Stored records:
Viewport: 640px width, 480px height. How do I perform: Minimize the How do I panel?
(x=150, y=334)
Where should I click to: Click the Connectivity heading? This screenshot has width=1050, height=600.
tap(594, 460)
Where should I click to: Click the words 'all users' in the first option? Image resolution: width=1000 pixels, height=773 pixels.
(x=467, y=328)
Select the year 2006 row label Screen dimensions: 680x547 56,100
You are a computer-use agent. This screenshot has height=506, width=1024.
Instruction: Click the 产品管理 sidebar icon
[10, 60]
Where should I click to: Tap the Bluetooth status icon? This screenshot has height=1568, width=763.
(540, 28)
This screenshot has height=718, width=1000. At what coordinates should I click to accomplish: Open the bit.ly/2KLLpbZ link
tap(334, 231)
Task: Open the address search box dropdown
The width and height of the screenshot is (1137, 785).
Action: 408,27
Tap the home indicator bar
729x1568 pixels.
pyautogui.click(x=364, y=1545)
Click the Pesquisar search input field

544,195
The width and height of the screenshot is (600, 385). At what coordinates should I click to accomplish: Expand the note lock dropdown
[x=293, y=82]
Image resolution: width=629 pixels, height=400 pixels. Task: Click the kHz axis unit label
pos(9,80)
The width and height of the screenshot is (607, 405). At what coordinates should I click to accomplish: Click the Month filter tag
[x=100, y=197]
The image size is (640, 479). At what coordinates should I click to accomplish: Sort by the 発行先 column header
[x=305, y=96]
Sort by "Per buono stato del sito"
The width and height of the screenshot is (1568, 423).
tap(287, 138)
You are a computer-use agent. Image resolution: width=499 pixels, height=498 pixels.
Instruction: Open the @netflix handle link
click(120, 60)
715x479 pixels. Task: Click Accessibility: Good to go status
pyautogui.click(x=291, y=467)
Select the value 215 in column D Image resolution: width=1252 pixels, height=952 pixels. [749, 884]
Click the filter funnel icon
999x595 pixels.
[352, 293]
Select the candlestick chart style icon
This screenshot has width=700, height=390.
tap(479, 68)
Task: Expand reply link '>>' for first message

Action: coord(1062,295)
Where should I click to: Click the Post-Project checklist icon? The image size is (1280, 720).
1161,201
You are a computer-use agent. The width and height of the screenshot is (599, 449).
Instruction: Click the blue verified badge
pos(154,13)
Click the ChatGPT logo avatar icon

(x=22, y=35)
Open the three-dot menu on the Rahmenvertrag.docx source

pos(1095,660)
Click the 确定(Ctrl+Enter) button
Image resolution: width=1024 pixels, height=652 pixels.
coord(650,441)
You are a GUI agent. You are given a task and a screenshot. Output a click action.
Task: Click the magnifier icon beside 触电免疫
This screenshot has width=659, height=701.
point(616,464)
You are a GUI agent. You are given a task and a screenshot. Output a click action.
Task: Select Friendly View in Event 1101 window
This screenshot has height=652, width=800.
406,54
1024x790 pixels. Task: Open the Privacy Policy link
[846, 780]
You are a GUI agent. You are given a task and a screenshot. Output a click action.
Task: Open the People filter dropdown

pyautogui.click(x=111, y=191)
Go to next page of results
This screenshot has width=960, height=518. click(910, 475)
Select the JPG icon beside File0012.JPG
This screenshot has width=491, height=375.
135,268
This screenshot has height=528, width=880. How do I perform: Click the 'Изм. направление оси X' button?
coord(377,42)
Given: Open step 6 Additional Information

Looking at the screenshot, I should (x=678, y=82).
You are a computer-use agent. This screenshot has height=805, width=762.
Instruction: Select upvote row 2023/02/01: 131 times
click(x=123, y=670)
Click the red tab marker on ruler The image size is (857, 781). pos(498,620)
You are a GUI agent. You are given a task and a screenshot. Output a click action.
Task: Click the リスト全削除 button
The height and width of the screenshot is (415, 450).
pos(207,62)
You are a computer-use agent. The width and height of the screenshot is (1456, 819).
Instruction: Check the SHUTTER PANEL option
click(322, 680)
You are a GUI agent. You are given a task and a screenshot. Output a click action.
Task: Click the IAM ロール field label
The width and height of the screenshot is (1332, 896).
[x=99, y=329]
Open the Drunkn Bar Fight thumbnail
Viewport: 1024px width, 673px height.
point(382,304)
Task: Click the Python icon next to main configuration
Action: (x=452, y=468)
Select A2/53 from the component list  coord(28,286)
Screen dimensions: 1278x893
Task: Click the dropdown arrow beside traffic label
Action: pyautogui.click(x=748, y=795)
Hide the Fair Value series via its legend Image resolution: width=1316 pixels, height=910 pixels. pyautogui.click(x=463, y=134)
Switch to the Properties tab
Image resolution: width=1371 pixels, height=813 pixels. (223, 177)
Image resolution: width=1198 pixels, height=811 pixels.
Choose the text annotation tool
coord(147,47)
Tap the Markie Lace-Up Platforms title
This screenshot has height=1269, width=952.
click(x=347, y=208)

## Work task
Whatever is in the entries above, write it out exactly.

## Task solution
Viewport: 640px width, 480px height. How do I perform: Minimize the How do I panel?
(x=150, y=334)
Where should I click to: Click the Connectivity heading? This screenshot has width=1050, height=600.
tap(594, 460)
Where should I click to: Click the words 'all users' in the first option? Image resolution: width=1000 pixels, height=773 pixels.
(x=467, y=328)
Select the year 2006 row label Screen dimensions: 680x547 56,100
You are a computer-use agent. This screenshot has height=506, width=1024.
Instruction: Click the 产品管理 sidebar icon
[10, 60]
Where should I click to: Tap the Bluetooth status icon? This screenshot has height=1568, width=763.
(540, 28)
This screenshot has height=718, width=1000. At what coordinates should I click to accomplish: Open the bit.ly/2KLLpbZ link
tap(334, 231)
Task: Open the address search box dropdown
The width and height of the screenshot is (1137, 785).
Action: 408,27
Tap the home indicator bar
729x1568 pixels.
pyautogui.click(x=364, y=1545)
Click the Pesquisar search input field

544,195
The width and height of the screenshot is (600, 385). At what coordinates should I click to accomplish: Expand the note lock dropdown
[x=293, y=82]
Image resolution: width=629 pixels, height=400 pixels. Task: Click the kHz axis unit label
pos(9,80)
The width and height of the screenshot is (607, 405). At what coordinates should I click to accomplish: Click the Month filter tag
[x=100, y=197]
The image size is (640, 479). At what coordinates should I click to accomplish: Sort by the 発行先 column header
[x=305, y=96]
Sort by "Per buono stato del sito"
The width and height of the screenshot is (1568, 423).
tap(287, 138)
You are a computer-use agent. Image resolution: width=499 pixels, height=498 pixels.
Instruction: Open the @netflix handle link
click(120, 60)
715x479 pixels. Task: Click Accessibility: Good to go status
pyautogui.click(x=291, y=467)
Select the value 215 in column D Image resolution: width=1252 pixels, height=952 pixels. [749, 884]
Click the filter funnel icon
999x595 pixels.
[352, 293]
Select the candlestick chart style icon
This screenshot has width=700, height=390.
tap(479, 68)
Task: Expand reply link '>>' for first message

Action: coord(1062,295)
Where should I click to: Click the Post-Project checklist icon? The image size is (1280, 720).
1161,201
You are a computer-use agent. The width and height of the screenshot is (599, 449).
Instruction: Click the blue verified badge
pos(154,13)
Click the ChatGPT logo avatar icon

(x=22, y=35)
Open the three-dot menu on the Rahmenvertrag.docx source

pos(1095,660)
Click the 确定(Ctrl+Enter) button
Image resolution: width=1024 pixels, height=652 pixels.
coord(650,441)
You are a GUI agent. You are given a task and a screenshot. Output a click action.
Task: Click the magnifier icon beside 触电免疫
This screenshot has width=659, height=701.
point(616,464)
You are a GUI agent. You are given a task and a screenshot. Output a click action.
Task: Select Friendly View in Event 1101 window
This screenshot has height=652, width=800.
406,54
1024x790 pixels. Task: Open the Privacy Policy link
[846, 780]
You are a GUI agent. You are given a task and a screenshot. Output a click action.
Task: Open the People filter dropdown

pyautogui.click(x=111, y=191)
Go to next page of results
This screenshot has width=960, height=518. click(910, 475)
Select the JPG icon beside File0012.JPG
This screenshot has width=491, height=375.
135,268
This screenshot has height=528, width=880. How do I perform: Click the 'Изм. направление оси X' button?
coord(377,42)
Given: Open step 6 Additional Information

Looking at the screenshot, I should (x=678, y=82).
You are a computer-use agent. This screenshot has height=805, width=762.
Instruction: Select upvote row 2023/02/01: 131 times
click(x=123, y=670)
Click the red tab marker on ruler The image size is (857, 781). pos(498,620)
You are a GUI agent. You are given a task and a screenshot. Output a click action.
Task: Click the リスト全削除 button
The height and width of the screenshot is (415, 450).
pos(207,62)
You are a computer-use agent. The width and height of the screenshot is (1456, 819).
Instruction: Check the SHUTTER PANEL option
click(322, 680)
You are a GUI agent. You are given a task and a screenshot. Output a click action.
Task: Click the IAM ロール field label
The width and height of the screenshot is (1332, 896).
[x=99, y=329]
Open the Drunkn Bar Fight thumbnail
Viewport: 1024px width, 673px height.
point(382,304)
Task: Click the Python icon next to main configuration
Action: (x=452, y=468)
Select A2/53 from the component list  coord(28,286)
Screen dimensions: 1278x893
Task: Click the dropdown arrow beside traffic label
Action: pyautogui.click(x=748, y=795)
Hide the Fair Value series via its legend Image resolution: width=1316 pixels, height=910 pixels. pyautogui.click(x=463, y=134)
Switch to the Properties tab
Image resolution: width=1371 pixels, height=813 pixels. (223, 177)
Image resolution: width=1198 pixels, height=811 pixels.
Choose the text annotation tool
coord(147,47)
Tap the Markie Lace-Up Platforms title
This screenshot has height=1269, width=952.
click(x=347, y=208)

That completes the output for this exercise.